Collected data:
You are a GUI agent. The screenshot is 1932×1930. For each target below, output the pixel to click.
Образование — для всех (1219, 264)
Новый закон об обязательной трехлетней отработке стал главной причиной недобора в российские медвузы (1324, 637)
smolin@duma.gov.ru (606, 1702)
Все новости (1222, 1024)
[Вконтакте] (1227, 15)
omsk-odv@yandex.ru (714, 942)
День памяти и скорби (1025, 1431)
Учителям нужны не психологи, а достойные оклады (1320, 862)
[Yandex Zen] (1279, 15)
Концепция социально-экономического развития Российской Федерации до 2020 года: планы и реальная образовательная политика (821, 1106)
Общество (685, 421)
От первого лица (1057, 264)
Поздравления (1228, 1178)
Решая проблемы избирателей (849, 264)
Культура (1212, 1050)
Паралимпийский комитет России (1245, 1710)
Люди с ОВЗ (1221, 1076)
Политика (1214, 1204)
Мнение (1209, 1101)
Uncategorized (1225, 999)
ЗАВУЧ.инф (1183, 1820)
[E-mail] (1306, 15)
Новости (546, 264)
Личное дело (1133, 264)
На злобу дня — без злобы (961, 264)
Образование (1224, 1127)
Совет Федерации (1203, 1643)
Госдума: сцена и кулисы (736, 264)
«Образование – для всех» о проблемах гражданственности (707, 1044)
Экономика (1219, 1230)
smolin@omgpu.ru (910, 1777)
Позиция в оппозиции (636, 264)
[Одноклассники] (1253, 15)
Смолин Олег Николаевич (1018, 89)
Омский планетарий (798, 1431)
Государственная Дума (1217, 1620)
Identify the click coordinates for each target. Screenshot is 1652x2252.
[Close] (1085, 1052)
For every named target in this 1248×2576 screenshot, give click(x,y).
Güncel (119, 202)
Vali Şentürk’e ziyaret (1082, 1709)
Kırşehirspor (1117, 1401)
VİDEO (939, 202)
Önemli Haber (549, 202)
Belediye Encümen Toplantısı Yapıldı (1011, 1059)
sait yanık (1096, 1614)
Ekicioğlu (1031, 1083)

▶ Task
With the line that has "Общество (685, 421)" as the first and the line that has "Государственная Дума (1217, 1620)" as the last, repeat exactly that run of lines above and no more.

▶ Exercise output
Общество (685, 421)
От первого лица (1057, 264)
Поздравления (1228, 1178)
Решая проблемы избирателей (849, 264)
Культура (1212, 1050)
Паралимпийский комитет России (1245, 1710)
Люди с ОВЗ (1221, 1076)
Политика (1214, 1204)
Мнение (1209, 1101)
Uncategorized (1225, 999)
ЗАВУЧ.инф (1183, 1820)
[E-mail] (1306, 15)
Новости (546, 264)
Личное дело (1133, 264)
На злобу дня — без злобы (961, 264)
Образование (1224, 1127)
Совет Федерации (1203, 1643)
Госдума: сцена и кулисы (736, 264)
«Образование – для всех» о проблемах гражданственности (707, 1044)
Экономика (1219, 1230)
smolin@omgpu.ru (910, 1777)
Позиция в оппозиции (636, 264)
[Одноклассники] (1253, 15)
Смолин Олег Николаевич (1018, 89)
Омский планетарий (798, 1431)
Государственная Дума (1217, 1620)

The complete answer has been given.